━━ Document ━━

4. Data Preprocessing¶
ANNs require:
- No missing values — impute or encode NaNs
- All-numeric input — encode categorical variables
- Scaled features — standardize to prevent large-valued features dominating gradients
- Numeric labels — encode the target
# 4.1 Handle missing values
# 'NA' strings in Saving accounts and Checking account mean "no account"
# Treat them as a separate category: 'none'
df_proc = df.copy()
df_proc['Saving accounts'] = df_proc['Saving accounts'].fillna('none')
df_proc['Checking account'] = df_proc['Checking account'].fillna('none')
print('Missing values after imputation:')
print(df_proc.isnull().sum())
Missing values after imputation: Age 0 Sex 0 Job 0 Housing 0 Saving accounts 0 Checking account 0 Credit amount 0 Duration 0 Purpose 0 Risk 0 dtype: int64
# ── 4.2 Encode categorical features (One-Hot Encoding)
cat_cols = ['Sex', 'Housing', 'Saving accounts', 'Checking account', 'Purpose']
df_encoded = pd.get_dummies(df_proc, columns=cat_cols, drop_first=False)
# ── 4.3 Encode target variable
# good → 1 (positive class: no default)
# bad → 0 (negative class: default)

━━━
━━ Stored rows ━━

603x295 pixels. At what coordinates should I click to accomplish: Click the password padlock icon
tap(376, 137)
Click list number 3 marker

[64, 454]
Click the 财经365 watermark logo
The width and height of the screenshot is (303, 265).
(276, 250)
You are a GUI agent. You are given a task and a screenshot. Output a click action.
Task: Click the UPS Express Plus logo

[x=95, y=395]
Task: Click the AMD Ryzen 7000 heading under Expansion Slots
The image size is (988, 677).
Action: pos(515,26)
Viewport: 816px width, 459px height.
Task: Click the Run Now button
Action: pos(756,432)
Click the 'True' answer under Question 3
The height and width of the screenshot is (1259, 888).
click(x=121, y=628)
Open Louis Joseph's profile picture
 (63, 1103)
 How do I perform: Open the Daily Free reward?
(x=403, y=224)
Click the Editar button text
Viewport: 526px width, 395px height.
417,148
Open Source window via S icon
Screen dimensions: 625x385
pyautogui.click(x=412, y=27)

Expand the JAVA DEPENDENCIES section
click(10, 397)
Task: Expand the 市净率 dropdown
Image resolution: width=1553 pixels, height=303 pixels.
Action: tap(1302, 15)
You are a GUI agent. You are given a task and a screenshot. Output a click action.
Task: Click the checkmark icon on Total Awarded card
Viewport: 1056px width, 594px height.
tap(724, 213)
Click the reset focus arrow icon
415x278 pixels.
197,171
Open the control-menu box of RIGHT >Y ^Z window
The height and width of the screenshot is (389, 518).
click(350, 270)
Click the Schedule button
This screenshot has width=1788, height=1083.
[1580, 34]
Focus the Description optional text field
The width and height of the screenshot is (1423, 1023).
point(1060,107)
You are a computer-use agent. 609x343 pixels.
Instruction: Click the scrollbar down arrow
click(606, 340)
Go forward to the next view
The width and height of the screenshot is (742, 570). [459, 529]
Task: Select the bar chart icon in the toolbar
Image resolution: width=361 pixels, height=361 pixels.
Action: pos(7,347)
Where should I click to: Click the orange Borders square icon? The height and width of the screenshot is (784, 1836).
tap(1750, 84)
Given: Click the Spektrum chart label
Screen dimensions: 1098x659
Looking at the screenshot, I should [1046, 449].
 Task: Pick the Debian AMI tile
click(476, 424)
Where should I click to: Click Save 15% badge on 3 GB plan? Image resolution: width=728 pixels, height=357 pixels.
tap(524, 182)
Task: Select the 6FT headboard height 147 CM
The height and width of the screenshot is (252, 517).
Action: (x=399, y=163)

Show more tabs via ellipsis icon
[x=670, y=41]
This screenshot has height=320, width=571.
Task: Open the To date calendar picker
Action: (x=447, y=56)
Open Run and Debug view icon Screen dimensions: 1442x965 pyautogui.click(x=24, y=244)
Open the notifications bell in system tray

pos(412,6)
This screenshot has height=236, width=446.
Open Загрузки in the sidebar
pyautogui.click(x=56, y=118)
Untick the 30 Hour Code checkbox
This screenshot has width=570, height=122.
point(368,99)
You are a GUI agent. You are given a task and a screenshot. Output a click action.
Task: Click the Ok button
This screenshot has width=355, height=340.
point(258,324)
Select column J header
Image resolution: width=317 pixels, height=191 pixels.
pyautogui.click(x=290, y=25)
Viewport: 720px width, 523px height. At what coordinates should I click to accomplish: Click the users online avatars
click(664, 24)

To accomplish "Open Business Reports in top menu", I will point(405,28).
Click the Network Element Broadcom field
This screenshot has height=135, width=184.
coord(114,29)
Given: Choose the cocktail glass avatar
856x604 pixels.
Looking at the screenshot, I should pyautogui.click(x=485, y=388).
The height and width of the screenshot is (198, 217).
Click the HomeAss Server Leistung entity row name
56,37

━━━

### Requests
(1) Condense the paragraph of the data preprocessing section that begins "ANNs require:" into one sentence that keeps all four requirements.
(2) Write the next part of the data preprocessing section, picking up right after its final line.
The rows are not needed for any of this work.

### Response list
(1) ANNs need input with no missing values, all features in numeric form, features scaled so large values do not dominate the gradients, and a numerically encoded target.

(2)
df_encoded['Risk'] = (df_encoded['Risk'] == 'good').astype(int)
print(f'Shape after encoding: {df_encoded.shape}')
print(f'\nFeature columns ({len(df_encoded.columns)-1}):')
features = [c for c in df_encoded.columns if c != 'Risk']
print(features)
Shape after encoding: (1000, 27) Feature columns (26): ['Age', 'Job', 'Credit amount', 'Duration', 'Sex_female', 'Sex_male', 'Housing_free', 'Housing_own', 'Housing_rent', 'Saving accounts_little', 'Saving accounts_moderate', 'Saving accounts_none', 'Saving accounts_quite rich', 'Saving accounts_rich', 'Checking account_little', 'Checking account_moderate', 'Checking account_none', 'Checking account_rich', 'Purpose_business', 'Purpose_car', 'Purpose_domestic appliances', 'Purpose_education', 'Purpose_furniture/equipment', 'Purpose_radio/TV', 'Purpose_repairs', 'Purpose_vacation/others']
# ── 4.4 Split features and target
X = df_encoded.drop('Risk', axis=1).values.astype(np.float32)
y = df_encoded['Risk'].values.astype(np.float32)
# ── 4.5 Train / Validation / Test split (70 / 15 / 15)
X_train, X_temp, y_train, y_temp = train_test_split(
X, y, test_size=0.30, random_state=SEED, stratify=y)
X_val, X_test, y_val, y_test = train_test_split(
X_temp, y_temp, test_size=0.50, random_state=SEED, stratify=y_temp)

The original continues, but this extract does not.